A simple way for AIs to cooperate is to simulate each other and copy the action. However, this creates an infinite loop if both do it. The fix is to introduce a small probability (epsilon) of cooperating unconditionally, which guarantees the simulation chain eventually terminates.
Early program equilibrium strategies relied on checking if an opponent's source code was identical. This approach is extremely fragile, as trivial changes like an extra space or a different variable name break cooperation, making it impractical for real-world applications.
The decision to cooperate hinges on whether an AI perceives an object as a strategic agent or a non-strategic part of the environment (e.g., a water bottle). This classification is fundamental but difficult, as misinterpreting the environment could lead to being exploited or failing to cooperate when beneficial.
Despite different mechanisms, advanced cooperative strategies like proof-based (Loebian) and simulation-based (epsilon-grounded) bots can successfully cooperate. This suggests a potential for robust interoperability between independently designed rational agents, a positive sign for AI safety.
A robust AI will cooperate with a simple "always cooperate" bot, making it exploitable. However, choosing to defect is risky. A sophisticated adversary could present a simple bot to test for predatory behavior, making the decision dependent on beliefs about the opponent's strategic depth.
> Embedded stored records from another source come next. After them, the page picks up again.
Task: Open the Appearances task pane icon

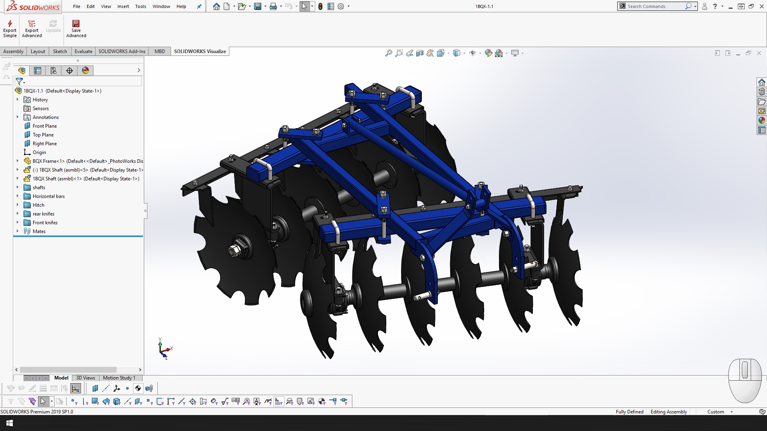Action: coord(762,121)
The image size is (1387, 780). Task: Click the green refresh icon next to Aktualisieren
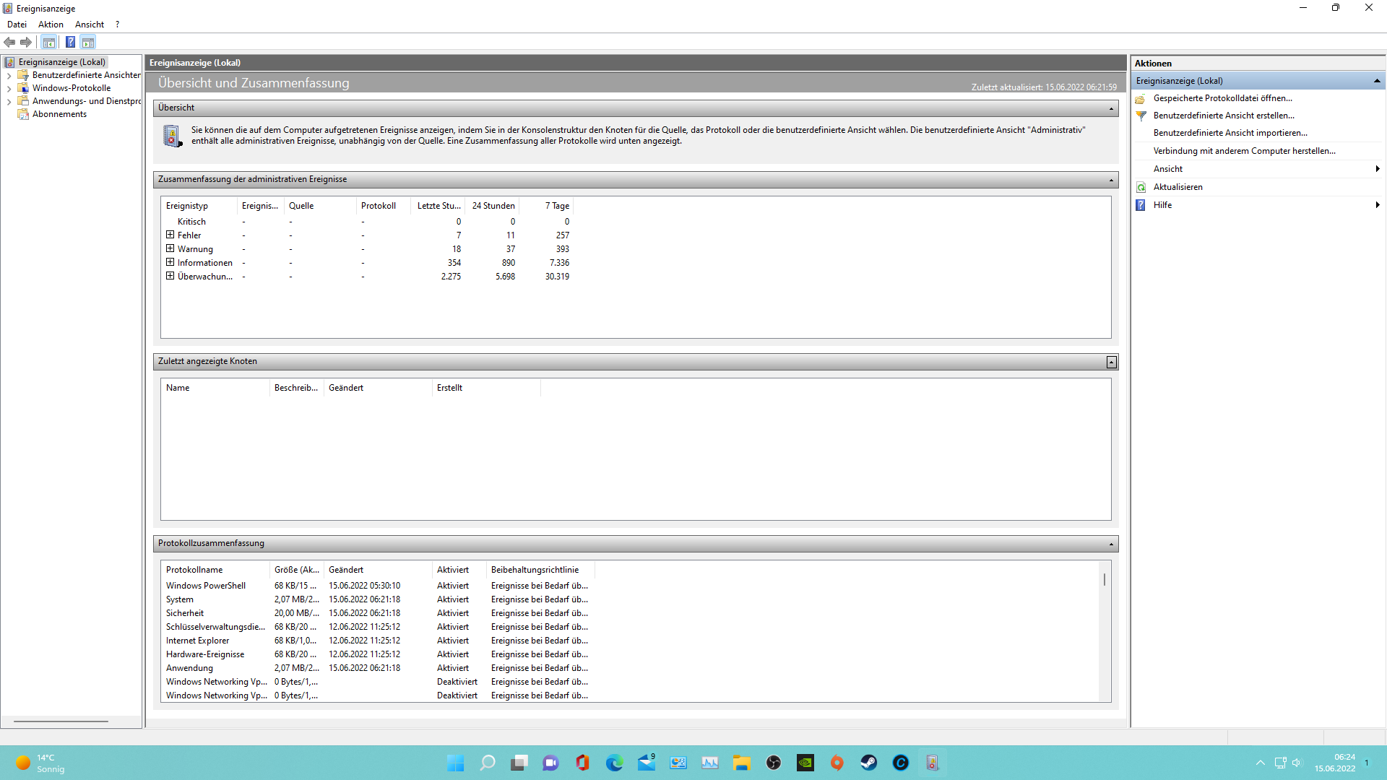tap(1141, 187)
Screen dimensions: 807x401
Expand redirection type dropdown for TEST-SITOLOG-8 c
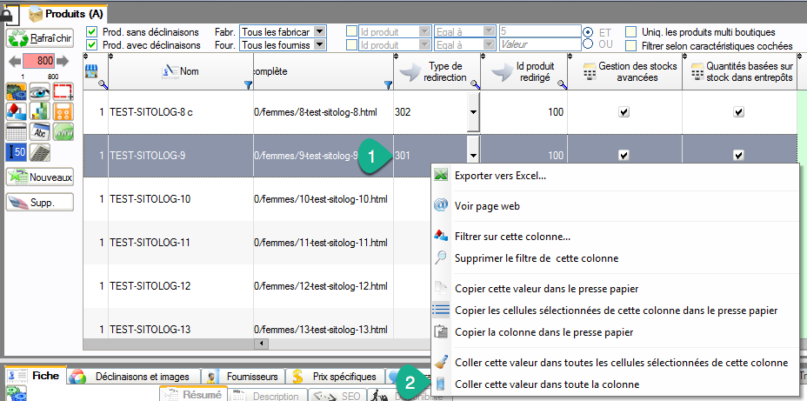click(473, 112)
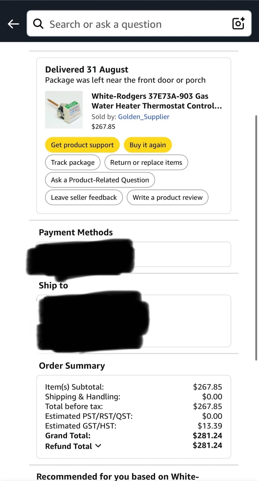Click the Recommended for you heading
The width and height of the screenshot is (259, 481).
point(117,476)
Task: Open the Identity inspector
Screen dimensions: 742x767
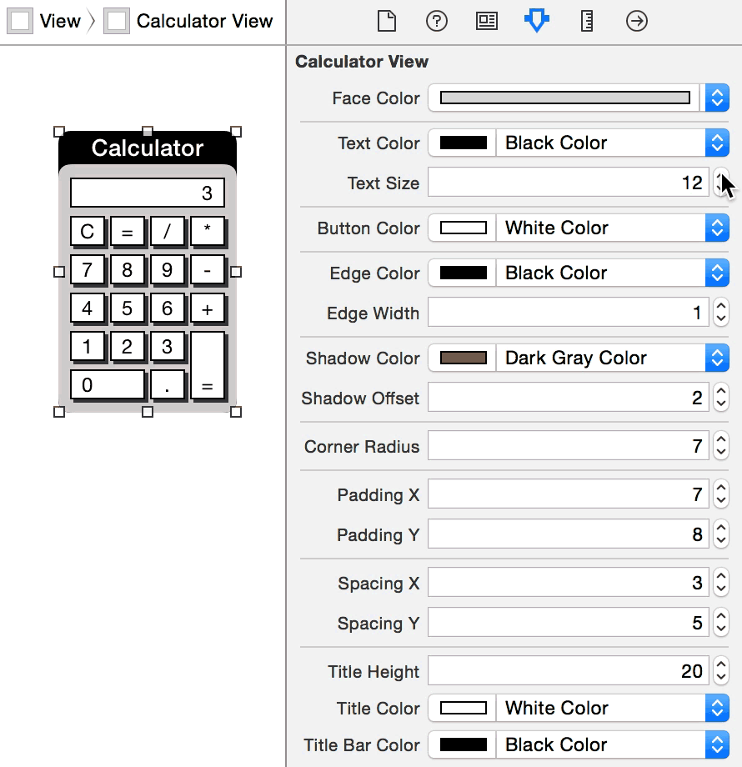Action: point(486,21)
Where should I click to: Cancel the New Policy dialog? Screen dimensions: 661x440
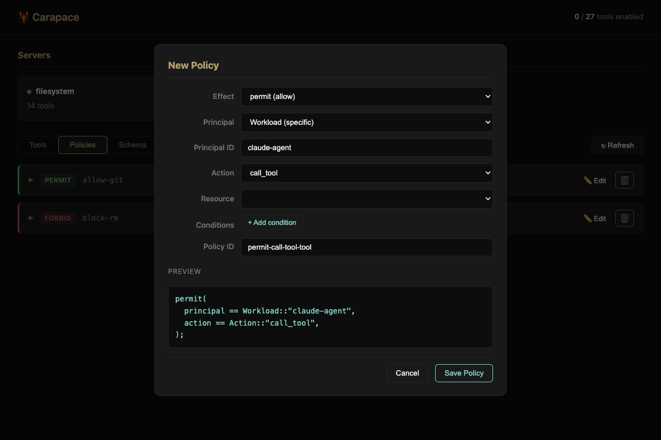pos(407,373)
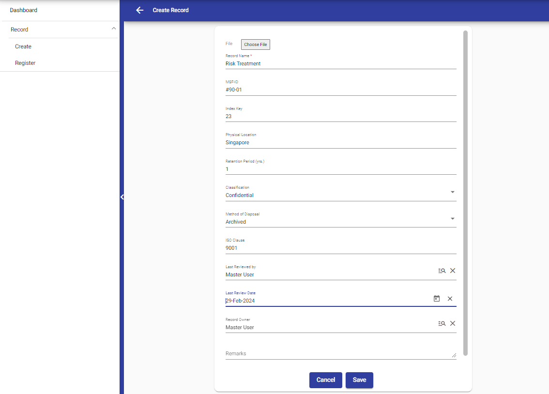Viewport: 549px width, 394px height.
Task: Click the form's vertical scrollbar
Action: (x=465, y=194)
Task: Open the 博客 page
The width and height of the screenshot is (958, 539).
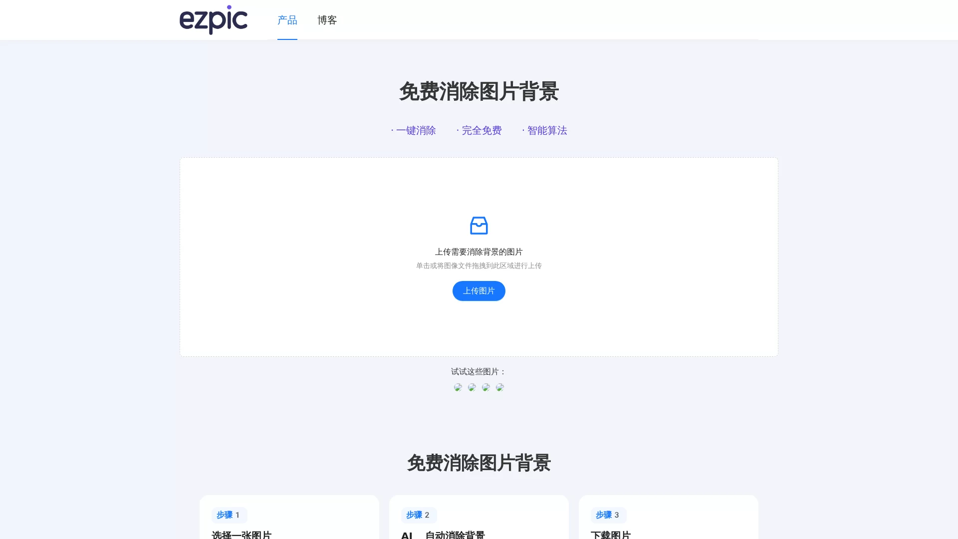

In program equilibrium, players submit computer programs instead of actions. These programs can read each other's source code, allowing them to verify cooperative intent and overcome dilemmas like the Prisoner's Dilemma, which is impossible in standard game theory.
Program equilibrium isn't just an abstract concept; it serves as a direct model for how autonomous AI systems could interact. It also provides a powerful analogy for human institutions like governments, where laws and constitutions act as a transparent "source code" governing their behavior.
The "epsilon-grounded" simulation approach has a hidden cost: its runtime is inversely proportional to epsilon. To be very certain that simulations will terminate (a small epsilon), agents must accept potentially very long computation times, creating a direct trade-off between speed and reliability.
To overcome brittle code-matching, AIs can use formal logic to prove cooperative intent. This is enabled by Löb's Theorem, an obscure result which allows a program to conclude "my opponent cooperates" without falling into an infinite loop of reasoning, creating a robust cooperative equilibrium.
A key finding is that almost any outcome better than mutual punishment can be a stable equilibrium (a "folk theorem"). While this enables cooperation, it creates a massive coordination problem: with so many possible "good" outcomes, agents may fail to converge on the same one, leading to suboptimal results.
In multi-agent simulations, if agents use a shared source of randomness, they can achieve stable equilibria. If they use private randomness, coordinating punishment becomes nearly impossible because one agent cannot verify if another's defection was malicious or a justified response to a third party's actions.
Simulating strategies with memory (like "grim trigger") or with multiple players causes an exponential explosion of simulation branches. This can be solved by having all simulated agents draw from the same shared sequence of random numbers, which forces all simulation branches to halt at the same conceptual "time step."